E sabemos por lição de História onde tais iniciativas costumam dar...

Não se trata aqui de PERMITIR que os religiosos vivam a sua moda ou maneira, PELO SIMPLES FATO DE QUE JAMAIS FORAM IMPEDIDOS DE ASSIM VIVER POR FORÇA DE NOSSAS LEIS.

A lei brasileira, ao contrário das leis Mosaica e Maometana ou seja da Torá e do Corão, jamais pretendeu proibir alguém de repousar no sábado, de peregrinar a Meca, de evocar os espíritos dos ancestrais, de cultuar representações... ou tencionou constranger alguém a consumir carne de porco, beber sangue, trajar determinado tipo de roupa, ouvir jazz, casar com pessoas do mesmo sexo, abortar, etc A lei não interfere no que diz respeito a vontade pessoal dos cidadãos. É liberal e daí sua grandeza!

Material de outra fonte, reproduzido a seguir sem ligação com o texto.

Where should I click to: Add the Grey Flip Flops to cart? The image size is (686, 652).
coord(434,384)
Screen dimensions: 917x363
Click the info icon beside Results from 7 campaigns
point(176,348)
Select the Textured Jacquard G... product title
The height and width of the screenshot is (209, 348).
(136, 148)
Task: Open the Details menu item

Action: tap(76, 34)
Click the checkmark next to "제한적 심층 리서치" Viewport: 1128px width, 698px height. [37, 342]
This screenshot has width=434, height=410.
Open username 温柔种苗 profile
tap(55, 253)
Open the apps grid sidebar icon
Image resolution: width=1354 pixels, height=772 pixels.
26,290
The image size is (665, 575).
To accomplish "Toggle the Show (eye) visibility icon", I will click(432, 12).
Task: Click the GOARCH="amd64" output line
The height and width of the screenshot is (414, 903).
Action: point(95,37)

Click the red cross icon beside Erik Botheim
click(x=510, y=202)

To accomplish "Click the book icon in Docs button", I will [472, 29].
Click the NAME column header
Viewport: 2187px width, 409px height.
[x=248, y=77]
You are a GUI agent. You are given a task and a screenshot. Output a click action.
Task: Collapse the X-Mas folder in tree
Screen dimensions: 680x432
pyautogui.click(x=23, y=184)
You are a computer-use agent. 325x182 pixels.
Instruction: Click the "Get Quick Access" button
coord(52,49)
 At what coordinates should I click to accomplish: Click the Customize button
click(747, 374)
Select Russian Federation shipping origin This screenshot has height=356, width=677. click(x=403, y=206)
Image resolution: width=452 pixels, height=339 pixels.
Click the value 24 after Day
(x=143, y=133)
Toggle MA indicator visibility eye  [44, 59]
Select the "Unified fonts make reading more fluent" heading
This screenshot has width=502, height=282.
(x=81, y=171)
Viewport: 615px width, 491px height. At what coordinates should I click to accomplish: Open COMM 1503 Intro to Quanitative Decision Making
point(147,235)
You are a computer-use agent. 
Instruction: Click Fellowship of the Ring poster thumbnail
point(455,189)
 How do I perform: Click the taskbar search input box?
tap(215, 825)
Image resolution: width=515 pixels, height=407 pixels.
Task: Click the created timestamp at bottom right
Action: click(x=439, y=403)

Esta lei a todos reconhece o direito de viverem como bem entenderem e de regular suas vidas por meio de seus livros sagrados, desde que abstenham-se de causar dano ou prejuízo aos semelhantes.

Que desejam então nossos fundamentalistas uma vez que nossas leis reconhecem-lhes o direito de viverem como bem entendem???

Como já controlam o Congresso, mas não o STF, e estão dispostos a tentar passar LEIS retiradas de sua Bíblia, precisam passar a PEC 99/2011. Do contrário todas as leis fundamentadas na Bíblia serão declaradas CONFESSIONAIS, anti democráticas, anti constitucionais e invalidades pelos juízes do STF. Daí a necessidade da bancada fundamentalista esmagar o STF. Enquanto o STF deter a primazia, toda e qualquer lei fundamentada na Bíblia, estará sob ameaça.

Considere agora caro leitor que o objetivo da lei num país democrático não é regular o privado, intervindo na vida pessoal do cidadão e cerceando sua liberdade. Mas ampliar ao máximo a liberdade NA ESFERA DO POLÍTICO OU DAS COISAS COMUNS. Trata-se aqui de criar e atribuir direitos naturais e não de imiscuir-se nos domínios da vida privada.

Agora justamente porque a lei diz respeito a esfera da Política ou das coisas comuns é que deve partir de fundamentos NATURAIS tais como demandas sociais, experiencialidade, razão, etc JAMAIS DE FONTES RELIGIOSAS OU LIVROS SAGRADOS. Sob pena de ser sobrenatural e religiosa, chocando-se com o caráter PLURALISTA, democrático ou LAICO DO ESTADO. Não pode a lei tomar por base determinado registro sagrado pelo simples fato de que a sociedade é composta por elementos ou cidadãos de diversas crenças ou fé, cada qual com seu livro sagrado e os mesmos direitos.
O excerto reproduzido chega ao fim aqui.